Requirements >>
Put the data below into a JSON list of strings, one string per line, leaving out blank lines.

[Rows on where targets appear]
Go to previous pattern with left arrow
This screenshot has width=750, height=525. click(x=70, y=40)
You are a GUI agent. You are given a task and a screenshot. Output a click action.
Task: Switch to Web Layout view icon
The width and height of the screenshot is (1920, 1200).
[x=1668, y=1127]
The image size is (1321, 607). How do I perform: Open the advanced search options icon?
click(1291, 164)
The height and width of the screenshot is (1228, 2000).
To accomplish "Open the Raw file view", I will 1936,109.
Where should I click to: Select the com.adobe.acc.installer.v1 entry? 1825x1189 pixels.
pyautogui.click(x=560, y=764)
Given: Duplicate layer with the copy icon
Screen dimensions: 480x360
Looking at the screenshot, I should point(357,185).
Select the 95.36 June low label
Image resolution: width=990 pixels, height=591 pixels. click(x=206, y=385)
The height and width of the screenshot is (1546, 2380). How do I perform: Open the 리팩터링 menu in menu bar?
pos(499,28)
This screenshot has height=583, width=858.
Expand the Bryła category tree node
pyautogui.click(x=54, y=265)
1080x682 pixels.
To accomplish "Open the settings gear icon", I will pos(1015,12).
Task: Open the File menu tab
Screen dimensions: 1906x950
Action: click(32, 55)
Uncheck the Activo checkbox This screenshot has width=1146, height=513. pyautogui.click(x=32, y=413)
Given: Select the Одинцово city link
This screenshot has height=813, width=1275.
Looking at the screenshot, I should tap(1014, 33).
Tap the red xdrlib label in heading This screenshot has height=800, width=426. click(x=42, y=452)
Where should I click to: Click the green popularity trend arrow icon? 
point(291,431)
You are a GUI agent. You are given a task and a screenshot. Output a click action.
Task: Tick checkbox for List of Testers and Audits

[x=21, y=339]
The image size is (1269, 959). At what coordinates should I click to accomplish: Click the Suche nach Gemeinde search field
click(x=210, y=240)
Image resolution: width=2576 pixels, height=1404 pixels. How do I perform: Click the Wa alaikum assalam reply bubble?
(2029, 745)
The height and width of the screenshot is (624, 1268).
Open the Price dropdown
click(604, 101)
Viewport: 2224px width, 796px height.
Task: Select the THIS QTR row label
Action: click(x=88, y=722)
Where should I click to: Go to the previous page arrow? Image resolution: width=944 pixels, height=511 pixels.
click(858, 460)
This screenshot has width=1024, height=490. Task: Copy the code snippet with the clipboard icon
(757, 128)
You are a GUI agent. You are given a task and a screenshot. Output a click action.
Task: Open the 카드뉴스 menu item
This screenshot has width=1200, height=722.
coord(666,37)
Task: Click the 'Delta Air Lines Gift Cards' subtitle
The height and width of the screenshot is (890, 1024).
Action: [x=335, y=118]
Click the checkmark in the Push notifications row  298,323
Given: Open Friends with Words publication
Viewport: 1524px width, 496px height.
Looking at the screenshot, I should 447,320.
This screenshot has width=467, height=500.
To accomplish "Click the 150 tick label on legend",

Reply >>
[
  "Go to previous pattern with left arrow",
  "This screenshot has width=750, height=525. click(x=70, y=40)",
  "You are a GUI agent. You are given a task and a screenshot. Output a click action.",
  "Task: Switch to Web Layout view icon",
  "The width and height of the screenshot is (1920, 1200).",
  "[x=1668, y=1127]",
  "The image size is (1321, 607). How do I perform: Open the advanced search options icon?",
  "click(1291, 164)",
  "The height and width of the screenshot is (1228, 2000).",
  "To accomplish \"Open the Raw file view\", I will 1936,109.",
  "Where should I click to: Select the com.adobe.acc.installer.v1 entry? 1825x1189 pixels.",
  "pyautogui.click(x=560, y=764)",
  "Given: Duplicate layer with the copy icon",
  "Screen dimensions: 480x360",
  "Looking at the screenshot, I should point(357,185).",
  "Select the 95.36 June low label",
  "Image resolution: width=990 pixels, height=591 pixels. click(x=206, y=385)",
  "The height and width of the screenshot is (1546, 2380). How do I perform: Open the 리팩터링 menu in menu bar?",
  "pos(499,28)",
  "This screenshot has height=583, width=858.",
  "Expand the Bryła category tree node",
  "pyautogui.click(x=54, y=265)",
  "1080x682 pixels.",
  "To accomplish \"Open the settings gear icon\", I will pos(1015,12).",
  "Task: Open the File menu tab",
  "Screen dimensions: 1906x950",
  "Action: click(32, 55)",
  "Uncheck the Activo checkbox This screenshot has width=1146, height=513. pyautogui.click(x=32, y=413)",
  "Given: Select the Одинцово city link",
  "This screenshot has height=813, width=1275.",
  "Looking at the screenshot, I should tap(1014, 33).",
  "Tap the red xdrlib label in heading This screenshot has height=800, width=426. click(x=42, y=452)",
  "Where should I click to: Click the green popularity trend arrow icon? ",
  "point(291,431)",
  "You are a GUI agent. You are given a task and a screenshot. Output a click action.",
  "Task: Tick checkbox for List of Testers and Audits",
  "[x=21, y=339]",
  "The image size is (1269, 959). At what coordinates should I click to accomplish: Click the Suche nach Gemeinde search field",
  "click(x=210, y=240)",
  "Image resolution: width=2576 pixels, height=1404 pixels. How do I perform: Click the Wa alaikum assalam reply bubble?",
  "(2029, 745)",
  "The height and width of the screenshot is (624, 1268).",
  "Open the Price dropdown",
  "click(604, 101)",
  "Viewport: 2224px width, 796px height.",
  "Task: Select the THIS QTR row label",
  "Action: click(x=88, y=722)",
  "Where should I click to: Go to the previous page arrow? Image resolution: width=944 pixels, height=511 pixels.",
  "click(858, 460)",
  "This screenshot has width=1024, height=490. Task: Copy the code snippet with the clipboard icon",
  "(757, 128)",
  "You are a GUI agent. You are given a task and a screenshot. Output a click action.",
  "Task: Open the 카드뉴스 menu item",
  "This screenshot has width=1200, height=722.",
  "coord(666,37)",
  "Task: Click the 'Delta Air Lines Gift Cards' subtitle",
  "The height and width of the screenshot is (890, 1024).",
  "Action: [x=335, y=118]",
  "Click the checkmark in the Push notifications row  298,323",
  "Given: Open Friends with Words publication",
  "Viewport: 1524px width, 496px height.",
  "Looking at the screenshot, I should 447,320.",
  "This screenshot has width=467, height=500.",
  "To accomplish \"Click the 150 tick label on legend\","
]